La tecnologia è essenziale alla vita umana, lo sappiamo ogni giorno, ma diventa evidente in momenti come quelli che abbiamo vissuto: le mascherine, i respiratori, tutti i dispositivi necessari ad allestire una terapia intensiva. Essenziale è la ricerca scientifica che consente di preparare i vaccini, di fabbricare i farmaci. Sono i momenti come questi che affermano la verità della necessità di investire di più nella ricerca, in quella che sta in ascolto dei bisogni essenziali. Non c’è vita umana se non c’è ricerca e senza ricerca non c’è tecnologia che produce quegli artefatti utili a rendere quanto più possibile buona la qualità della vita. Molti sforzi scientifici sono diretti a rendere il più artificiale possibile la vita, quasi a perseguire il sogno di poter recidere i legami con il mondo naturale sempre troppo imprevedibile.
Proprio perché la tecnologia consente di costruire il mondo umano come altro dal mondo della natura, che noi troviamo già, si rischia di dimenticare quello che noi siamo: materia vivente nel tessuto naturale della vita. Un segno dei tempi che deve far pensare è il fatto che l’essere umano è entrato nell’epoca della sua riproducibilità tecnica. Conosciamo lo sforzo per fabbricare l’essere umano come un voler scambiare la vita ricevuta con un prodotto delle nostre mani. Per essere proprietari e cancellare ogni debito di gratitudine e ogni limite. Mai come oggi capiamo invece che la concretezza della nostra condizione umana è la vulnerabilità e l’interdipendenza. Noi siamo parte della natura. Pensare la vita nella sua complessità e imprevedibilità è azione salutare del pensiero: obbliga all’umiltà, a uno sguardo più misurato, a cercare un pensare che anziché recidere i legami con la terra ci ricordi che noi siamo fatti della stessa cosa di cui è fatto il resto del mondo naturale:
Dio plasmò l’uomo con polvere del suolo e soffiò nelle sue narici un alito di vita e l’uomo divenne un essere vivente (Gen 2,7).

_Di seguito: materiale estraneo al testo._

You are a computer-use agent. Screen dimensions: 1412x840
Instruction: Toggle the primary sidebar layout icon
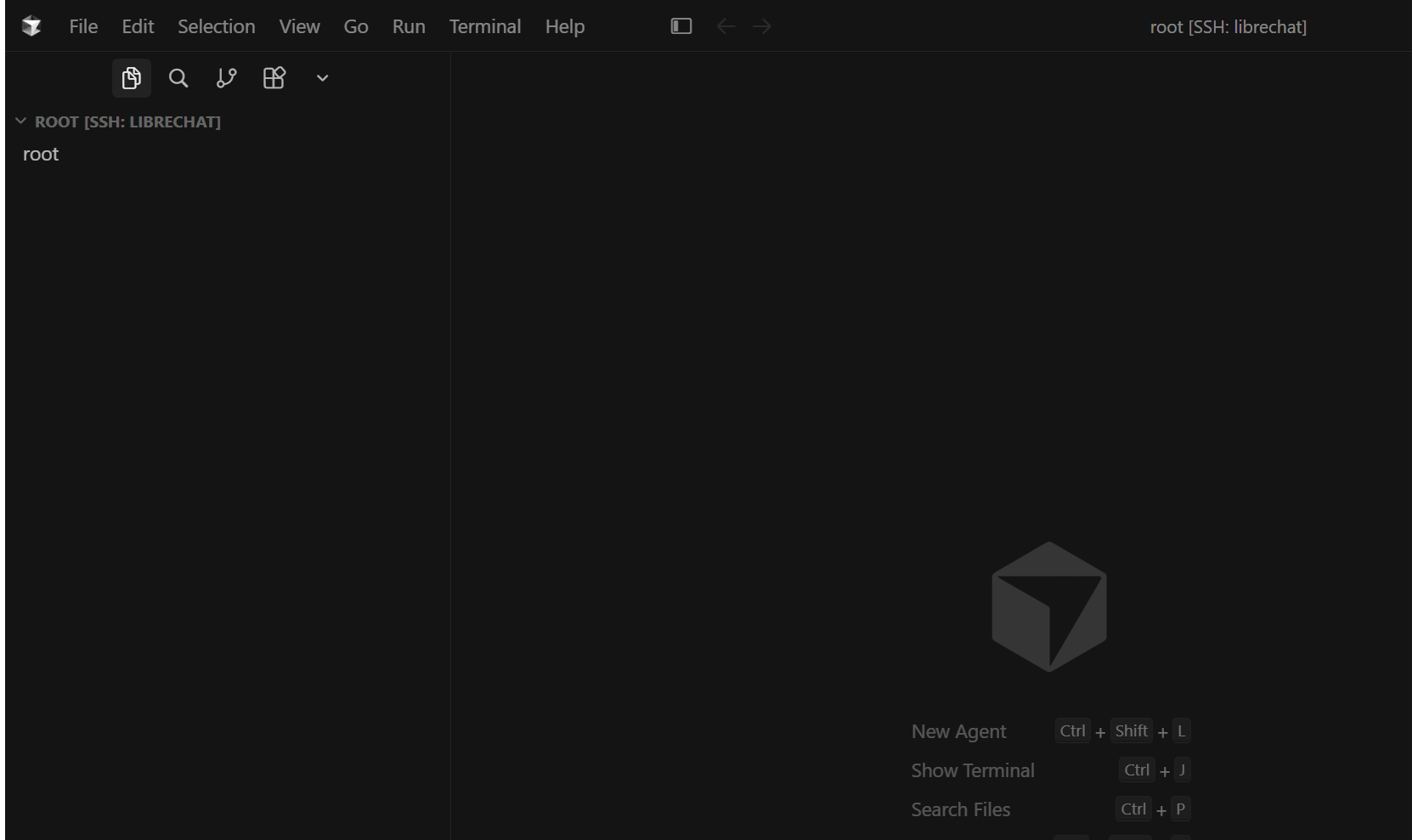click(x=681, y=26)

Il Signore prende contatto con ciascuno, e prende contatto attraverso la polvere, che è qualcosa di irrilevante e insignificante, ma nella povera polvere ritroviamo le tracce di Dio. Il Signore non ti tocca per farti cadere, nemmeno per darti fastidio, ma perché sei la sua eredità, cioè un bene per gli altri (Is 43,1-7). Ogni volto, ogni uomo, anche il più fragile, esiste grazie a Dio che si è sporcato le mani. E il fatto che Dio si è abbassato, per raccogliere la polvere della terra, significa che nessun uomo è straniero, fragile o maledetto.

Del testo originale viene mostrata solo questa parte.